● DOCUMENT SOURCE
Redescendons vers le sud, Sanguësa occupe sur la rive gauche de l’Aragon le centre même d’une vaste plaine à peine élevée au-dessus des eaux. À plusieurs reprises la rivière grossie pénétra dans ses murs et la ravagea. Au XVe siècle, elle comptait parmi les cités les plus importantes de la Navarre ; les rois ne dédaignaient point d’y faire de longs séjours et la cour avec eux. Tout ce que l’art gothique, sur le point de finir et pressentant déjà la renaissance, imaginait de plus délicat, de plus capricieux, de plus fleuri, servait à décorer la demeure de ces hauts et puissans barons. Maintenant plus de fêtes et plus de bruit : les cris de chasse, les chants après boire, les accords des hautbois et des théorbes se sont tus ; confiés à la garde d’un vieil intendant, les grands palais, sauvés des eaux, s’écroulent dans un abandon sinistre, plus funeste pour eux que le voisinage du fleuve ou l’action du temps, sans que jamais le maître indifférent qui les reçut en héritage daigne les visiter. Du reste les habitans, en ce qui les touche, prennent facilement leur parti de cette déchéance : n’ont-ils pas toujours pour se consoler leurs riches coteaux plantés de fructueux vignobles, et plus bas la plaine verte, la pastoriza, où, sur une étendue de plus de deux lieues carrées, leurs moutons paissent par milliers ?

● DONNÉES À TRAITER

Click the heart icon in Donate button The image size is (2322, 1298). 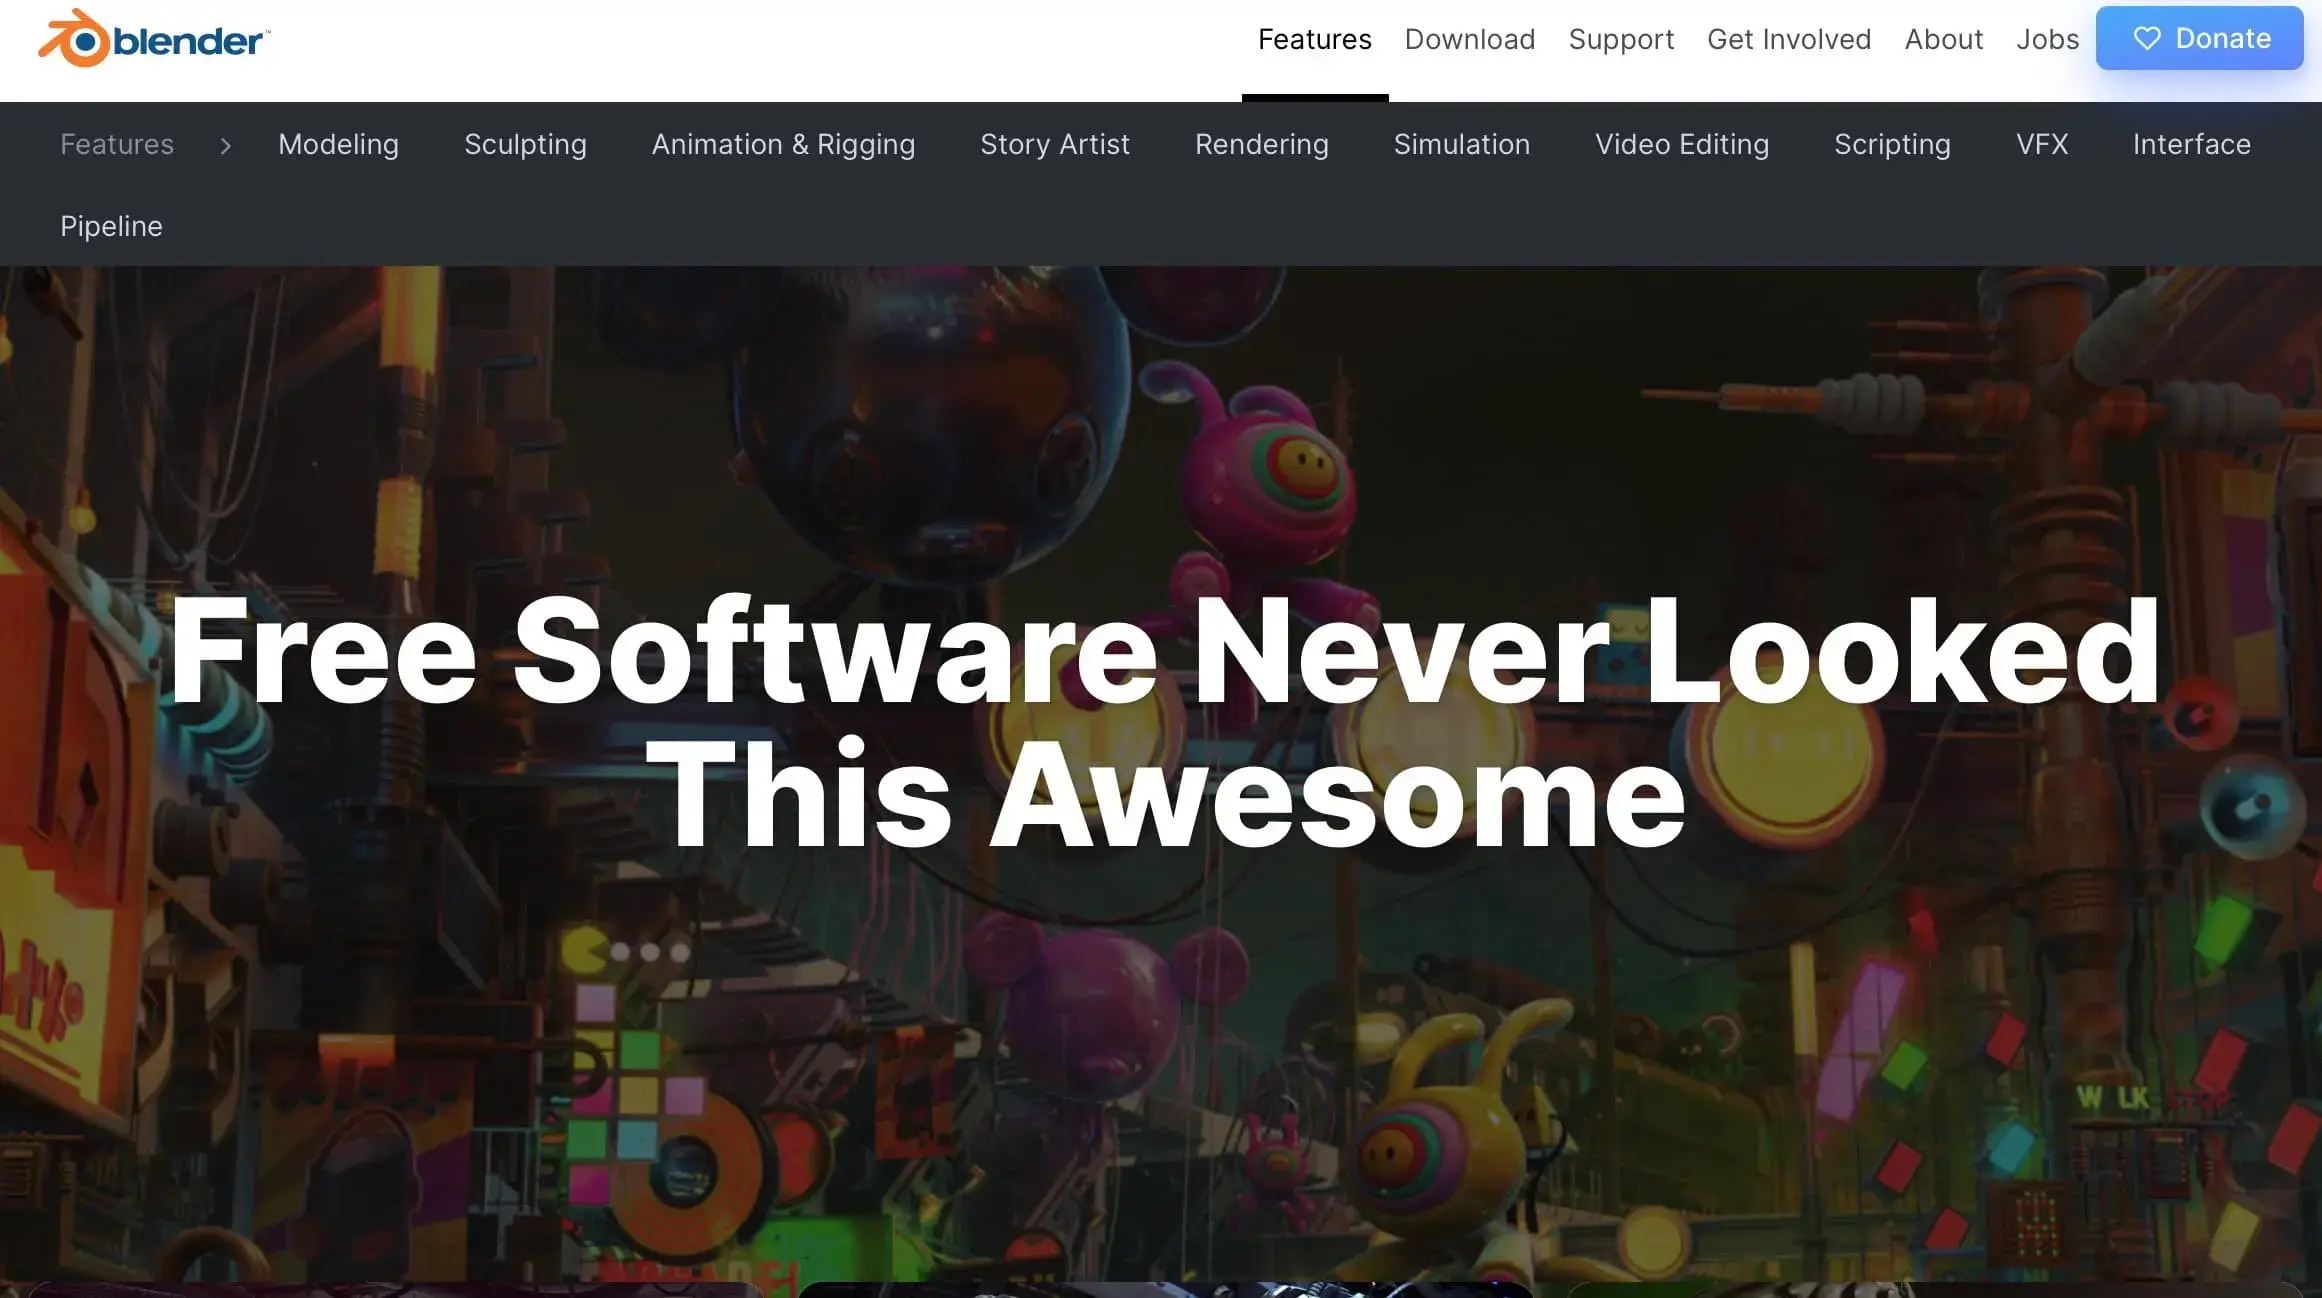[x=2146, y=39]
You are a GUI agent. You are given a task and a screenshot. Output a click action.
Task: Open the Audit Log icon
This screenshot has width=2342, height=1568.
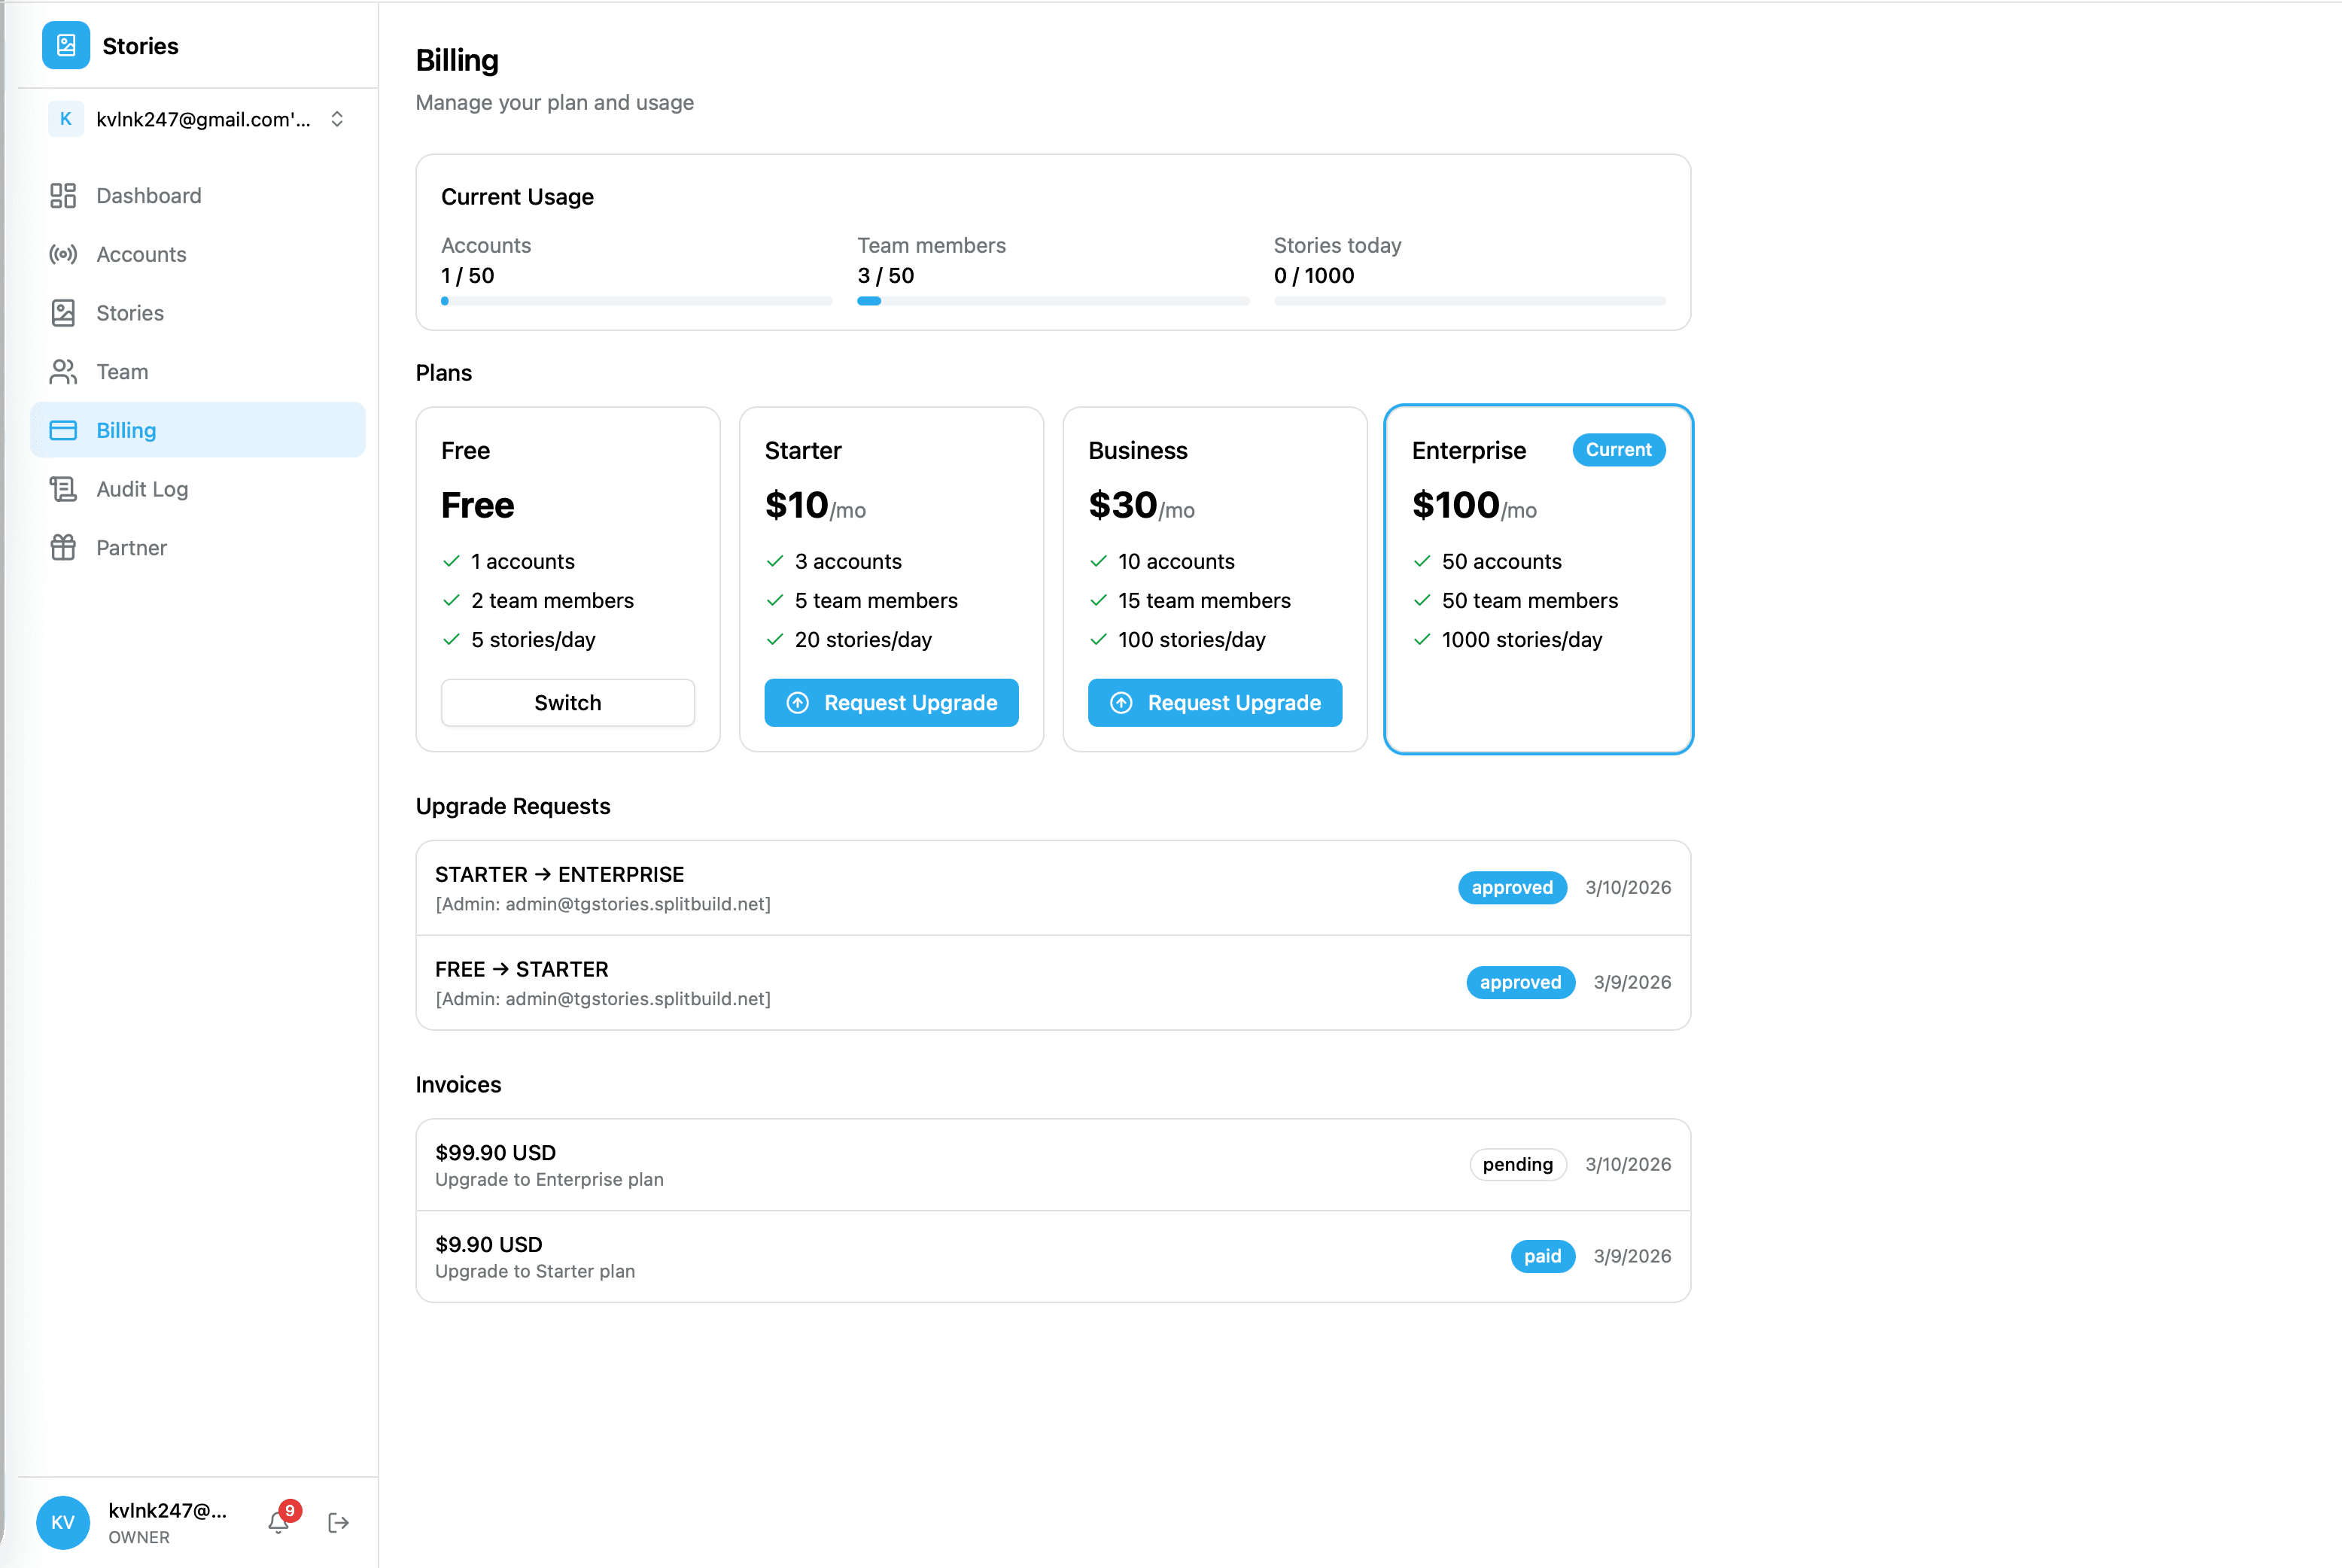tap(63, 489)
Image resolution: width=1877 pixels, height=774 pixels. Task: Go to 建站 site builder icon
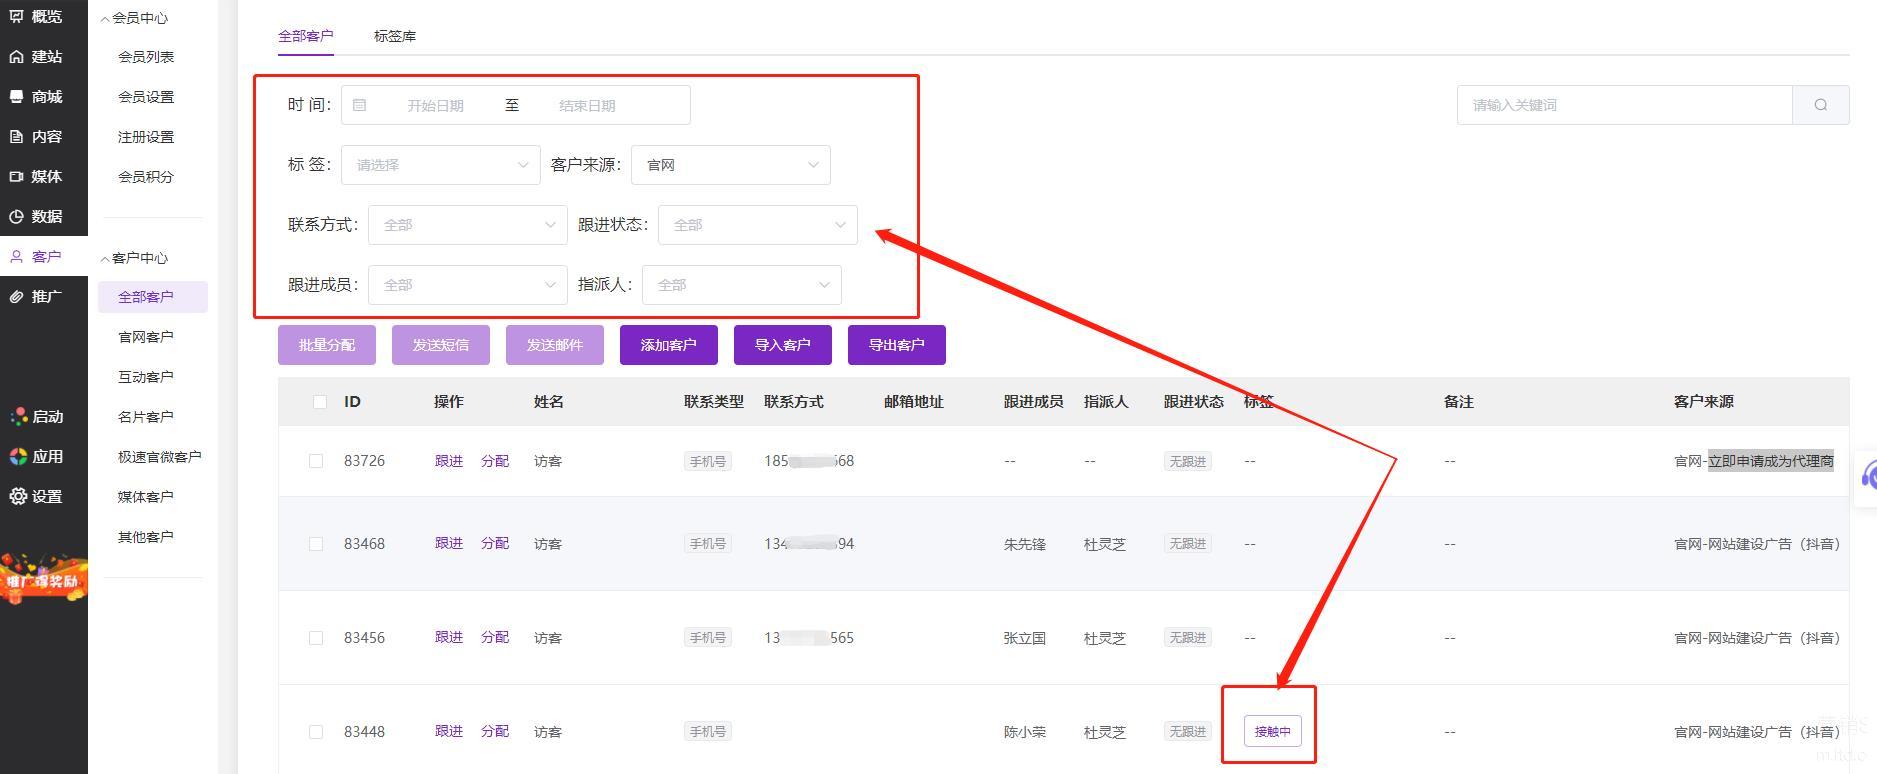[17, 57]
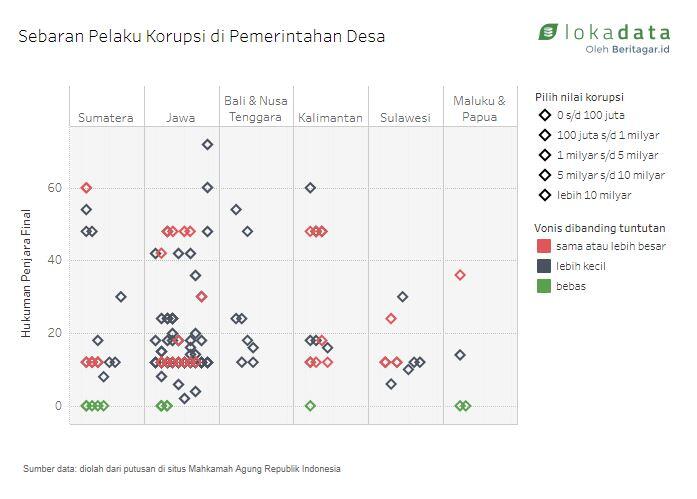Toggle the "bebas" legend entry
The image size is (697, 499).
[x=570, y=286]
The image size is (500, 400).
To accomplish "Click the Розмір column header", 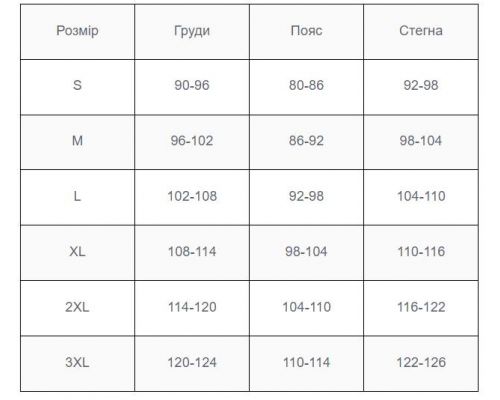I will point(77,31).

● CONSIGNE A
D'après le texte, sur quelle rive de l'Aragon Sanguësa se trouve-t-elle ?
● CONSIGNE B
Relevez chaque ligne des entrées qui contient la chaîne « screenshot », en respectant la casse.
Le texte et les entrées sont indépendants les uns des autres.

● RÉPONSE A
Sur la rive gauche de l'Aragon.

● RÉPONSE B
You are a GUI agent. You are given a task and a screenshot. Output a click action.
This screenshot has width=2342, height=1568.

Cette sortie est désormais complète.